Division of Nanomaterials & Chemistry, Hefei National Laboratory for Physical Sciences at the Microscale, Institute of Energy, Hefei Comprehensive National Science Center, CAS Center for Excellence in Nanoscience, Department of Chemistry, Institute of Biomimetic Materials & Chemistry, Anhui Engineering Laboratory of Biomimetic Materials, University of Science and Technology of China, Hefei 230026, China.
Department of Chemical Physics & Hefei National Laboratory for Physical Sciences at Microscales, iChEM, University of Science and Technology of China, Hefei 230026, China.
J Am Chem Soc. 2021 Aug 18;143(32):12600-12608. doi: 10.1021/jacs.1c04653. Epub 2021 Jul 21.
The kinetics of electrode reactions including mass transfer and surface reaction is essential in electrocatalysis, as it strongly determines the apparent reaction rates, especially on nanostructured electrocatalysts. However, important challenges still remain in optimizing the kinetics of given catalysts with suitable constituents, morphology, and crystalline design to maximize the electrocatalytic performances. We propose a comprehensive kinetic model coupling mass transfer and surface reaction on the nanocatalyst-modified electrode surface to explore and shed light on the kinetic optimization in electrocatalysis. Moreover, a theory-guided microchemical engineering (MCE) strategy has been demonstrated to rationally redesign the catalysts with optimized kinetics. Experimental measurements for methanol oxidation reaction in a 3D ordered channel with tunable channel sizes confirm the calculation prediction. Under the optimized channel size, mass transfer and surface reaction in the channeled microreactor are both well regulated. This MCE strategy will bring about a significant leap forward in structured catalyst design and kinetic modulation.

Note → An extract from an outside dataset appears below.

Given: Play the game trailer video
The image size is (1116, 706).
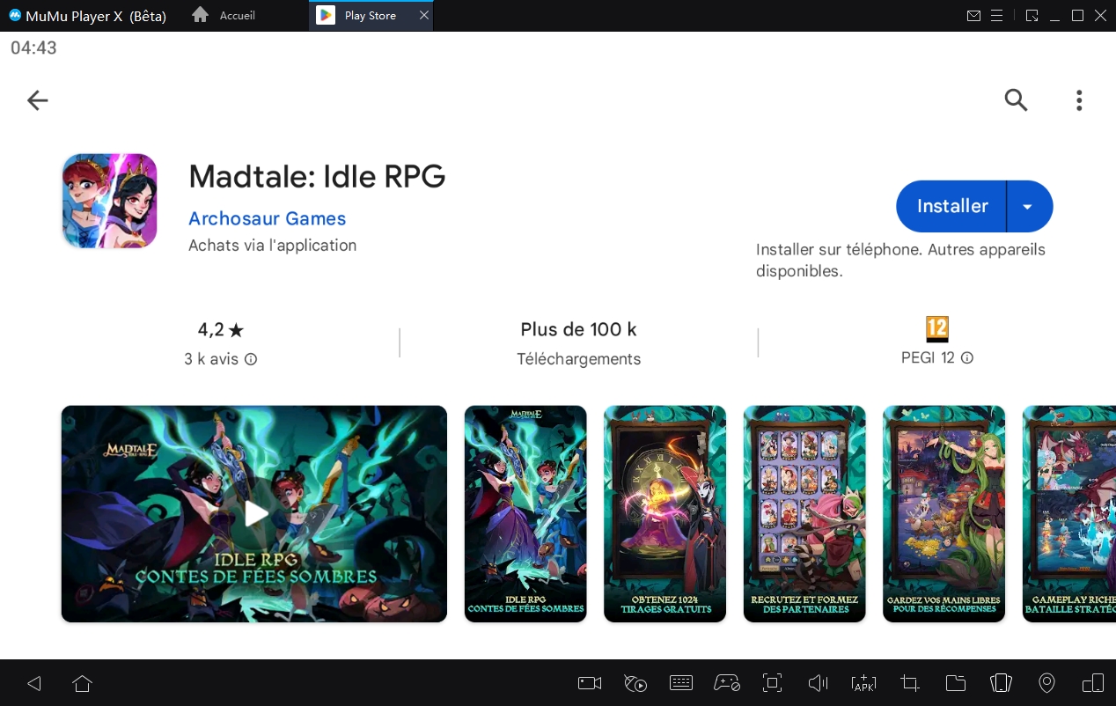Looking at the screenshot, I should pyautogui.click(x=253, y=514).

电极反应动力学包括传质和表面反应,在电催化中至关重要,因为它强烈决定了表观反应速率,特别是在纳米结构电催化剂上。然而,在优化具有合适成分、形态和晶体设计的给定催化剂的动力学以最大限度地提高电催化性能方面,仍然存在重要挑战。我们提出了一个综合的动力学模型,将传质和表面反应耦合在纳米催化剂修饰的电极表面上,以探索和阐明电催化中的动力学优化。此外,已经证明了一种理论指导的微化学工程 (MCE) 策略可以合理地重新设计具有优化动力学的催化剂。在具有可调通道尺寸的 3D 有序通道中进行甲醇氧化反应的实验测量证实了计算预测。在优化的通道尺寸下,通道微反应器中的传质和表面反应都得到了很好的调节。这种 MCE 策略将在结构化催化剂设计和动力学调节方面带来重大飞跃。